The Garden of the Camellias
Giacinto Marmi and Biagio Marmi
The Garden of the Camellias is located between the southern wing of Palazzo Pitti and the rampart of the Meridiana, or Sundial Building, and its purpose was to create a link between the private apartments of Prince Mattias de’Medici and the Boboli Gardens. This long, narrow space was originally an area destined for the cultivation of so-called “flowering onions" (bulbs) in raised boxes built of masonry. Their lover was Cardinal Giovan Carlo, Prince Mattias’ brother. In 1688, when the prince’s apartments were given to Violante Beatrice of Bavaria, bride of the Gran Principe Ferdinando de' Medici, the garden was renovated by architects Giacinto and Biagio Marmi, who rearranged it as it still appears today. A lane leads from the apartments towards the square and the ramp of the Amphitheatre, lined with benches and two small fountains; a small grotto-like passage-way with imitation ruin effect divides the public space from the private area: inside it hosted water features to gladden the guests.
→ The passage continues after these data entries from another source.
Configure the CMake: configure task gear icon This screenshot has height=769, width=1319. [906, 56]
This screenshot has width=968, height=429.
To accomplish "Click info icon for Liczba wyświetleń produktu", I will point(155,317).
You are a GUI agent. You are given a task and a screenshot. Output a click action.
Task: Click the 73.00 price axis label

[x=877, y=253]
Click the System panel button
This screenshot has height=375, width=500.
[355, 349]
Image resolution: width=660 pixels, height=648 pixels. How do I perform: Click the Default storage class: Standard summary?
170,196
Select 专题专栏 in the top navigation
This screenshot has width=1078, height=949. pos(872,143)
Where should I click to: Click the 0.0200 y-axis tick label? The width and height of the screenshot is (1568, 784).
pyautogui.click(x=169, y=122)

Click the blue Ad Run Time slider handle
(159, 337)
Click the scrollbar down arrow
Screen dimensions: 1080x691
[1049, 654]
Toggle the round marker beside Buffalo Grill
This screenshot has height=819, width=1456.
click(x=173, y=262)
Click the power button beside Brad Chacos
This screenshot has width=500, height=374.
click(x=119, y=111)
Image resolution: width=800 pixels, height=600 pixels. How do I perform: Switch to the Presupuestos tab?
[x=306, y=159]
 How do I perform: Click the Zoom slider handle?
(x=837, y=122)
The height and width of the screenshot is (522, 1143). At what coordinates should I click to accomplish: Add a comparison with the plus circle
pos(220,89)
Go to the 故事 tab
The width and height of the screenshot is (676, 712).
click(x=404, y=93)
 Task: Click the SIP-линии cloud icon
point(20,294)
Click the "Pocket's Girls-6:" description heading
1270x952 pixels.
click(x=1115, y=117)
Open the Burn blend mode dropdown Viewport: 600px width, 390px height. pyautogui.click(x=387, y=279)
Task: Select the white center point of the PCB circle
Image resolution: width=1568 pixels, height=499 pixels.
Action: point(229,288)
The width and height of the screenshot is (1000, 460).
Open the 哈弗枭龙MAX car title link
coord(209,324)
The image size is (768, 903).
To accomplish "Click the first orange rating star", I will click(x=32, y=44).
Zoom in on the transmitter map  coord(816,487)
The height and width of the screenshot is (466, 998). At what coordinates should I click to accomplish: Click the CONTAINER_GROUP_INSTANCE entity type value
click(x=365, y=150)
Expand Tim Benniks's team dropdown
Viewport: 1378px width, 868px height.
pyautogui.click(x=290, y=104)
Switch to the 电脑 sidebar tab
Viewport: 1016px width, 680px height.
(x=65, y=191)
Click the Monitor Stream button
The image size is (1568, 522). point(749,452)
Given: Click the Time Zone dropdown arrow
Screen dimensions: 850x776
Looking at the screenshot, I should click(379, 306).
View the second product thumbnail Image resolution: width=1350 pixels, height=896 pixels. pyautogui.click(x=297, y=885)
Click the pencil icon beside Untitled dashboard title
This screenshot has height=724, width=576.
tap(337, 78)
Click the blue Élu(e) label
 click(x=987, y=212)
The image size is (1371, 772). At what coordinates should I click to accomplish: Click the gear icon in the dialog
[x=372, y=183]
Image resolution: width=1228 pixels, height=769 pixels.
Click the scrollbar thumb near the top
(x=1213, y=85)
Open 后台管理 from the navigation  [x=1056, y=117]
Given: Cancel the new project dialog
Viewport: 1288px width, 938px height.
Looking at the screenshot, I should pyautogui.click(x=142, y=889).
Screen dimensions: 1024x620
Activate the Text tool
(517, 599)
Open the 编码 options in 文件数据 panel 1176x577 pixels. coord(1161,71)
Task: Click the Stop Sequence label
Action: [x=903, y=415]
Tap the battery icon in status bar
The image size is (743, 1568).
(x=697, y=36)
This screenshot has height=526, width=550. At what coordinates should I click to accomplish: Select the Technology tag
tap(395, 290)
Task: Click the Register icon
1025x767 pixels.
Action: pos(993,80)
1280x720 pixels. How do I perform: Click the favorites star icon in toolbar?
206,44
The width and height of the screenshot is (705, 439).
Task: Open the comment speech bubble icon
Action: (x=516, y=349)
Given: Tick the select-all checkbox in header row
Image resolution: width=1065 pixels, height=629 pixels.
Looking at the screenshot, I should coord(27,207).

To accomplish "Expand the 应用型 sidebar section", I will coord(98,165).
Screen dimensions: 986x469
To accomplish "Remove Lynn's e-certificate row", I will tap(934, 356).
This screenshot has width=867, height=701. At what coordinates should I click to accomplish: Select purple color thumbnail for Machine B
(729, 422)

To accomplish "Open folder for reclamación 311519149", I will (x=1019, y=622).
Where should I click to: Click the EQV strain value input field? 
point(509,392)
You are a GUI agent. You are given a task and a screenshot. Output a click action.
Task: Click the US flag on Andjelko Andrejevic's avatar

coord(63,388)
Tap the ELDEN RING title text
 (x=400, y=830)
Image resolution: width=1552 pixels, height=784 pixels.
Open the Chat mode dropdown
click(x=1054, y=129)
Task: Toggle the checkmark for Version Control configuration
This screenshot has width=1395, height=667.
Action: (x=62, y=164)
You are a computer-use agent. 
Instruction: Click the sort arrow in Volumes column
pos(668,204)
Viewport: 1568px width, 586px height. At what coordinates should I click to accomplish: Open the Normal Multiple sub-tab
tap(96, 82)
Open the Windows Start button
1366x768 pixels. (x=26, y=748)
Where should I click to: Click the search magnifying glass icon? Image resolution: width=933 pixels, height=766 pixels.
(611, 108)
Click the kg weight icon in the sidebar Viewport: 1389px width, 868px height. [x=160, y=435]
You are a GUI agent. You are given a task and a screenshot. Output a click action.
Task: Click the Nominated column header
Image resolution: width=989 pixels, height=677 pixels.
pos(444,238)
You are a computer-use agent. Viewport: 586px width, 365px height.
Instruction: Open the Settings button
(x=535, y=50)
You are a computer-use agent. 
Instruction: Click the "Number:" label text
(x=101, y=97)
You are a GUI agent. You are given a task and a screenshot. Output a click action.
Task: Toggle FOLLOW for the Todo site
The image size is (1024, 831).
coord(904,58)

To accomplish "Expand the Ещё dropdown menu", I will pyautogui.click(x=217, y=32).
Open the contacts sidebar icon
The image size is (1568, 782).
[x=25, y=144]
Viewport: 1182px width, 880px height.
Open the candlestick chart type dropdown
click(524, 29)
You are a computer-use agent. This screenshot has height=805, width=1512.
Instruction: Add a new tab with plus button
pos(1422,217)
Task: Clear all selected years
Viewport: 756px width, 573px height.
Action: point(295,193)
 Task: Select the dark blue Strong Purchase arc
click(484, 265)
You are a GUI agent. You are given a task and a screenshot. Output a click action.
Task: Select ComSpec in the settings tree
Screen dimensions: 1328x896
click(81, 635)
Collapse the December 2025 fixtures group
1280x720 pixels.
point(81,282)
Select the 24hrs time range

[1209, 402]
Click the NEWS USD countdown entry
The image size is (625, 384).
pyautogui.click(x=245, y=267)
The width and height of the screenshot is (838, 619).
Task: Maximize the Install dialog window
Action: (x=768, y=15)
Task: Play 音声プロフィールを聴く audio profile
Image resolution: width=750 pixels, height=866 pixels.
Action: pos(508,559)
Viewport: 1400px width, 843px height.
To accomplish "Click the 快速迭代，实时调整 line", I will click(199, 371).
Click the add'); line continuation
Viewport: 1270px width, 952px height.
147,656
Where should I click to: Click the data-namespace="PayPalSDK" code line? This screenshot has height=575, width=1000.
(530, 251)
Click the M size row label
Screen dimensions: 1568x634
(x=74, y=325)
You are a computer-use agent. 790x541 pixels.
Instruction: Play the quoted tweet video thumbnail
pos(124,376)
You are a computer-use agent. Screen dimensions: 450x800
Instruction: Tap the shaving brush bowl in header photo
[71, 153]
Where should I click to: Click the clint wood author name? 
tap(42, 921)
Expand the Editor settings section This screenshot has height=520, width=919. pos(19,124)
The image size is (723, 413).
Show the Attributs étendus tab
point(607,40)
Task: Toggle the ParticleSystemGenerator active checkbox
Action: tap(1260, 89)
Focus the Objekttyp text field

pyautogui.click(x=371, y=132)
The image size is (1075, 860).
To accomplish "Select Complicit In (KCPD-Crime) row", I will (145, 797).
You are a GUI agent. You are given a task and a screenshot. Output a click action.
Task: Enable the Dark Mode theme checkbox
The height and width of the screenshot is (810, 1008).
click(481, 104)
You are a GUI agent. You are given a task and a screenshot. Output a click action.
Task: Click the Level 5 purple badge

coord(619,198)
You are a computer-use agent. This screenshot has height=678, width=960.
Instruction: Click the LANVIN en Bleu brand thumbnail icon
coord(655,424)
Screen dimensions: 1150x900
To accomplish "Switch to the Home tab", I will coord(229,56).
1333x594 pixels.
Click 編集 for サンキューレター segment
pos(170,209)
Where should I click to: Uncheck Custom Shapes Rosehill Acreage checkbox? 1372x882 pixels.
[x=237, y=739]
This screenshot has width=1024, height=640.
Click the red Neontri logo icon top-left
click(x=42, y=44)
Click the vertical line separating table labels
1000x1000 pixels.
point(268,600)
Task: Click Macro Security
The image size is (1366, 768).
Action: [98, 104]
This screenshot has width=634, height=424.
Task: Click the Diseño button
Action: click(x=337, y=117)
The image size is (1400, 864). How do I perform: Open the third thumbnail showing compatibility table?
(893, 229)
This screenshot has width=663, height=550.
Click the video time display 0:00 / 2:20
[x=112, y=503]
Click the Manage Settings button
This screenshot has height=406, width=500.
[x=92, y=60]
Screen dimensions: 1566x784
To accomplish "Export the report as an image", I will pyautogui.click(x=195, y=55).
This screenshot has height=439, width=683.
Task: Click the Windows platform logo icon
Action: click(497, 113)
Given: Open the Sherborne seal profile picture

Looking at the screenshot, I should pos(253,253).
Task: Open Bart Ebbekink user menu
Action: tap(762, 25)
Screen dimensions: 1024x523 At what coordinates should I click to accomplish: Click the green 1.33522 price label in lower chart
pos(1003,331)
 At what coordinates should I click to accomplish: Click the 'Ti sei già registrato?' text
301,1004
At the end of the 1700s, the square of the Sundial Building was raised and the small garden became less exposed to the sunshine the bulbs needed in order to grow: these conditions determined the decision to use this area for growing camellias, which were extremely popular at the time. The camellia is thought to have arrived in Italy from the far East around the end of the 18th century, and Tuscany was one of the most crucial distribution centres for this flower, given its abundance of local enthusiasts and growers. Japonica is the species of the Camellia genus most commonly found in the garden, including perennials (C. j. “Candidissima”, “Anemoniflora”, “Pulcherrima”, “Rosa Simplex”) and other reintroduced cultivars such as “Alba Simplex”, “Lavinia Maggi", “Oscar Borrini”, “Tricolor” and “Rosa Mundi”.
Camellias flourish in cool soil, rich in humus, with a slightly acidic PH. The terrain must be well-drained and partially shaded with a considerably humid, but breezy atmosphere; they benefit greatly from mulching, which protects the roots on the surface from excessively hot or icy conditions.